After World War II the city was transferred to Poland. Szczecin, as it was now called, was also demographically transformed from a German into a Polish city. At the same time as the flight and expulsion of the German population, Poles moved in. Settlers from Central Poland made up about 70% of Szczecin's new population. Additionally Poles and Ukrainians from Polish areas annexed by the Soviet Union. settled there. In 1945 and 1946 the city was the starting point of the northern route used by the Jewish underground organization Brichah to channel Jewish DPs from Eastern Europe to the American occupation zone.

Szczecin was rebuilt and the city's industry was expanded.

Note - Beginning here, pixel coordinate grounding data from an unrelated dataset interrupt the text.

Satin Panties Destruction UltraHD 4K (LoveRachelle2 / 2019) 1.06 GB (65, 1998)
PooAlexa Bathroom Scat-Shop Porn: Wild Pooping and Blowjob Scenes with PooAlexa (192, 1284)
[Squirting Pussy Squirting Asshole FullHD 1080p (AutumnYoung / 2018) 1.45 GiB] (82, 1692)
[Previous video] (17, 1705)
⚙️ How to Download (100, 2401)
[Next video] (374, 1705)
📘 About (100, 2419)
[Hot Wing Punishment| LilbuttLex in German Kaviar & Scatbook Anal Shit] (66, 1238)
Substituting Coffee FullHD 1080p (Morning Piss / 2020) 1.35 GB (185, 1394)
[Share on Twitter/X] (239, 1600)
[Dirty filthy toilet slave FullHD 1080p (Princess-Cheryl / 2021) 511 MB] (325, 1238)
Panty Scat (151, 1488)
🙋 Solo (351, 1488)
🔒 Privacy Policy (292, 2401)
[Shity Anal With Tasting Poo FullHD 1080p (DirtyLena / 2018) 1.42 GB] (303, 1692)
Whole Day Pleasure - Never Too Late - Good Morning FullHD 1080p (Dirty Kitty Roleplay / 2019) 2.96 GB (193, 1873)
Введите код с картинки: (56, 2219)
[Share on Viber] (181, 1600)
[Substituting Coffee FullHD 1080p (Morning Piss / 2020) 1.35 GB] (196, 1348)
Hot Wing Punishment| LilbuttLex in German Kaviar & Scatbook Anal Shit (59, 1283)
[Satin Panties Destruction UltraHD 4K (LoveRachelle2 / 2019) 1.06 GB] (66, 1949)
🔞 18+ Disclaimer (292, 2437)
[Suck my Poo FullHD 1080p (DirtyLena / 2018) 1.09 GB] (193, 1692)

At the same time, Szczecin became a major Polish industrial centre and an important seaport (particularly for Silesian coal) for Poland, Czechoslovakia, and East Germany. Cultural expansion was accompanied by a campaign resulting in the "removal of all German traces." In 1946 Winston Churchill prominently mentioned Szczecin in his Iron Curtain speech: "From Stettin in the Baltic to Trieste in the Adriatic an iron curtain has descended across the Continent".

The 1962 Szczecin military parade led to a road traffic accident in which a tank of the Polish People's Army crushed bystanders, killing seven children and injuring many more. The resultant panic in the crowd led to further injuries in the rush to escape. The incident was covered up for many years by the Polish communist authorities.

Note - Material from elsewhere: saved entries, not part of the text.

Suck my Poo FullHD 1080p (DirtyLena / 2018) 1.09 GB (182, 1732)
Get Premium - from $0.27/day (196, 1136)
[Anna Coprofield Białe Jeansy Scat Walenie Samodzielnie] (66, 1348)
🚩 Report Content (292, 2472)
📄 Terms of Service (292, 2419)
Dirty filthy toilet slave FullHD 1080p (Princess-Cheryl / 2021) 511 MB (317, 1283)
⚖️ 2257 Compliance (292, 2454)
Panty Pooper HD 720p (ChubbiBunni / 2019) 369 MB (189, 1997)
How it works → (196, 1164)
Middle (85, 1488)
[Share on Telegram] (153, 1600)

The city witnessed anti-communist revolts in 1970. In 1980, one of the four agreements, known as the August Agreements, which led to the first legalization of Solidarity, was signed in Szczecin. Pope John Paul II visited the city on 11 June 1987. The introduction of martial law in December 1981 met with a strike by the dockworkers of Szczecin shipyard, joined by other factories and workplaces in a general strike. All these were suppressed by the authorities. Another wave of strikes in Szczecin broke out in 1988 and 1989, which eventually led to the Round Table Agreement and first semi free elections in Poland.

Since 1999 Szczecin is the capital of the West Pomeranian Voivodeship.